--- What to do ---
In this exercise, every entry is to be copied exactly.

(Items from a data source)
----------

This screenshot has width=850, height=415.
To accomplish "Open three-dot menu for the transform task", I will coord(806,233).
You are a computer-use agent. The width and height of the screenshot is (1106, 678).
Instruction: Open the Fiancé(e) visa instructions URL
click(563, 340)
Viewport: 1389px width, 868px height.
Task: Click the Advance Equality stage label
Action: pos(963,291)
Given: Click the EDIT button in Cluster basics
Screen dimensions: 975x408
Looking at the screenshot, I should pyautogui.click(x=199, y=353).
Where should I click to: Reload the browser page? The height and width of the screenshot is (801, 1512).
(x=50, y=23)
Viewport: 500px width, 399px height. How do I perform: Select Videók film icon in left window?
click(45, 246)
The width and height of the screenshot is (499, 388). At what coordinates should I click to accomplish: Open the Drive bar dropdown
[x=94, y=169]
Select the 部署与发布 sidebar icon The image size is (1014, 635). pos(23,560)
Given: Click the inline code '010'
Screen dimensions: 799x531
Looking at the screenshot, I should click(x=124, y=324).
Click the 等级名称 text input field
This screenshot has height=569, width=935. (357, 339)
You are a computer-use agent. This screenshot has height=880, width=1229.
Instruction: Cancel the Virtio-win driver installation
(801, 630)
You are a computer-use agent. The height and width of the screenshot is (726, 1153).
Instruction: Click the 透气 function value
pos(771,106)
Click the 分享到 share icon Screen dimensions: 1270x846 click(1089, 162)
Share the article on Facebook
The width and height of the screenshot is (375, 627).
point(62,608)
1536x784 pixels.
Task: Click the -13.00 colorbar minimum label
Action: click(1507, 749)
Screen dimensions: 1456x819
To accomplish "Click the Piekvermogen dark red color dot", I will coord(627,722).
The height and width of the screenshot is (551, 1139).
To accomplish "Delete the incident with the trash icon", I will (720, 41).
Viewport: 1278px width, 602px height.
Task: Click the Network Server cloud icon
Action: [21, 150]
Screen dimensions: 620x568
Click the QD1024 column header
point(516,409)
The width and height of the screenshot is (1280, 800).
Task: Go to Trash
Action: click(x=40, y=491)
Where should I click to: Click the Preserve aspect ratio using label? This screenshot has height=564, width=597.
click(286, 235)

----------

--- Exercise result ---
This screenshot has width=850, height=415.
To accomplish "Open three-dot menu for the transform task", I will coord(806,233).
You are a computer-use agent. The width and height of the screenshot is (1106, 678).
Instruction: Open the Fiancé(e) visa instructions URL
click(563, 340)
Viewport: 1389px width, 868px height.
Task: Click the Advance Equality stage label
Action: pos(963,291)
Given: Click the EDIT button in Cluster basics
Screen dimensions: 975x408
Looking at the screenshot, I should pyautogui.click(x=199, y=353).
Where should I click to: Reload the browser page? The height and width of the screenshot is (801, 1512).
(x=50, y=23)
Viewport: 500px width, 399px height. How do I perform: Select Videók film icon in left window?
click(45, 246)
The width and height of the screenshot is (499, 388). At what coordinates should I click to accomplish: Open the Drive bar dropdown
[x=94, y=169]
Select the 部署与发布 sidebar icon The image size is (1014, 635). pos(23,560)
Given: Click the inline code '010'
Screen dimensions: 799x531
Looking at the screenshot, I should click(x=124, y=324).
Click the 等级名称 text input field
This screenshot has height=569, width=935. (357, 339)
You are a computer-use agent. This screenshot has height=880, width=1229.
Instruction: Cancel the Virtio-win driver installation
(801, 630)
You are a computer-use agent. The height and width of the screenshot is (726, 1153).
Instruction: Click the 透气 function value
pos(771,106)
Click the 分享到 share icon Screen dimensions: 1270x846 click(1089, 162)
Share the article on Facebook
The width and height of the screenshot is (375, 627).
point(62,608)
1536x784 pixels.
Task: Click the -13.00 colorbar minimum label
Action: click(1507, 749)
Screen dimensions: 1456x819
To accomplish "Click the Piekvermogen dark red color dot", I will coord(627,722).
The height and width of the screenshot is (551, 1139).
To accomplish "Delete the incident with the trash icon", I will (720, 41).
Viewport: 1278px width, 602px height.
Task: Click the Network Server cloud icon
Action: [21, 150]
Screen dimensions: 620x568
Click the QD1024 column header
point(516,409)
The width and height of the screenshot is (1280, 800).
Task: Go to Trash
Action: click(x=40, y=491)
Where should I click to: Click the Preserve aspect ratio using label? This screenshot has height=564, width=597.
click(286, 235)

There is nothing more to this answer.